In this election, there is one incumbent member of the Berkeley City Council who truly deserves to be re-elected – Cheryl Davila of District 2. Cheryl Davila is by far the most progressive candidate in the field, consistently demonstrating her dedication to enlightened politics since her election in 2016. It was with heavy heart that I learned that Max Anderson would retire in 2016. Max was the Conscience of the Council. Who would fill his shoes? The answer became clear only a few months into 2017. Cheryl Davila became the new Conscience of the Council. She has championed causes for South Berkeley, spoken out against the gentrification policies pushed by the City Manager, advocated for the homeless, fought for affordable housing, and denounced police militarization and police harassment of POC, the homeless, and those in mental crises. Her voting record is exemplary – always choosing the moral position over pandering to the wealthy and developers. She has the strongest environmental voting record on the Council. Most recently, Cheryl pushed the Council to eliminate tear gas and other pain compliance devices from the police, and she had the foresight to make the only “defunding police” proposal that didn’t just kick the can down the road.

**COLLECTED DATA:**
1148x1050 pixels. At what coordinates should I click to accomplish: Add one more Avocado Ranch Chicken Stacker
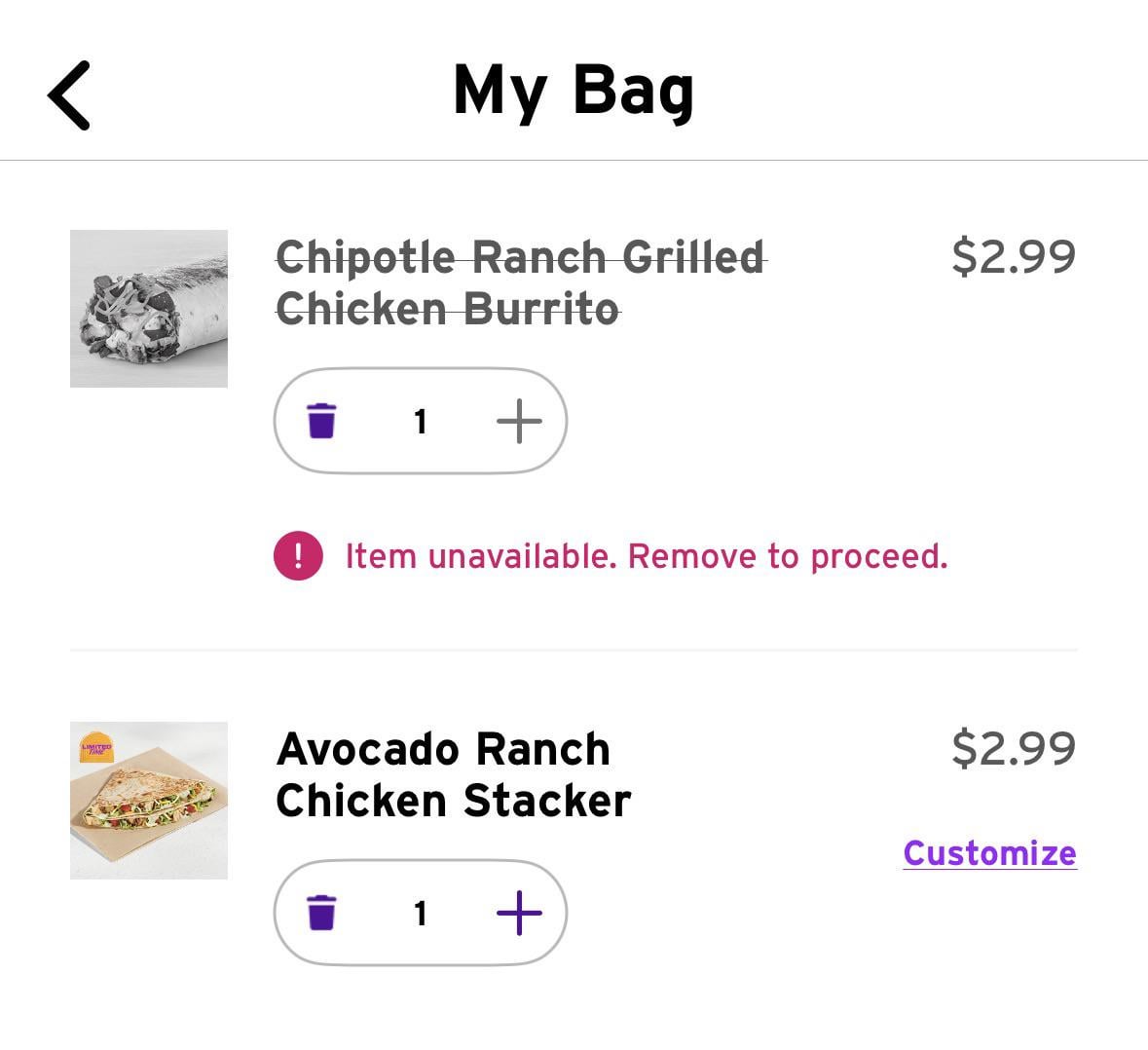click(519, 914)
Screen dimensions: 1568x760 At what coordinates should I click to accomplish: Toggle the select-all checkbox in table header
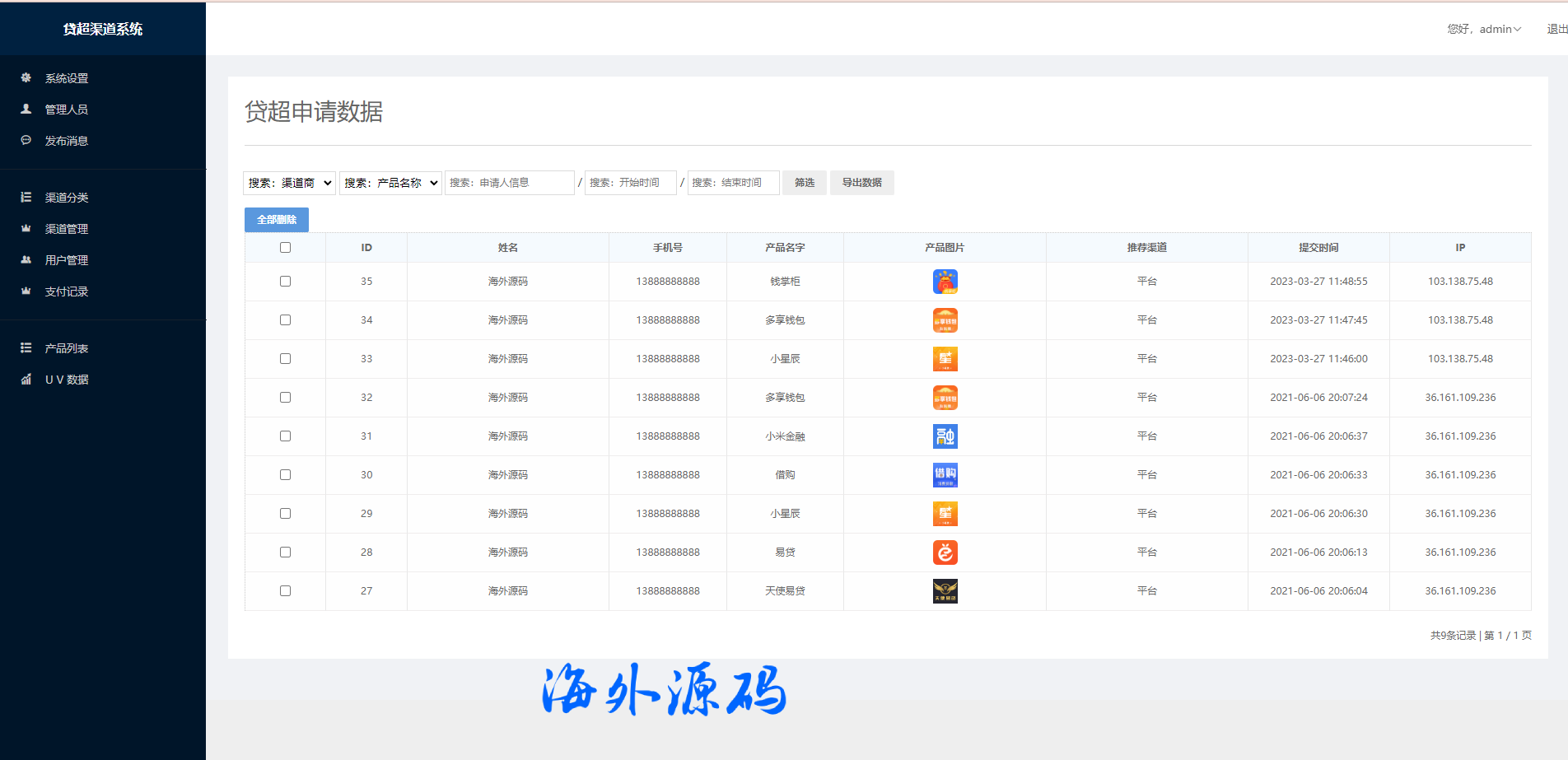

**STATED GOAL 1:** In two sentences, what is the gist of the Cheryl Davila endorsement?
**STATED GOAL 2:**
Answer these questions from the Cheryl Davila endorsement:
(a) In what year was Davila elected?
(b) Whose gentrification policies has she spoken out against?
(c) What did she most recently push the Council to eliminate from the police?

**TASK OUTPUT 1:** The Cheryl Davila endorsement argues that Davila, the District 2 member of the Berkeley City Council first elected in 2016, deserves re-election as the most progressive candidate in the field and the new "Conscience of the Council" after Max Anderson's retirement. It points to her work for South Berkeley, the homeless and affordable housing, her opposition to gentrification policies and police militarization, her environmental voting record, and her push to remove tear gas and other pain compliance devices from the police.

**TASK OUTPUT 2:**
(a) 2016
(b) The City Manager's
(c) Tear gas and other pain compliance devices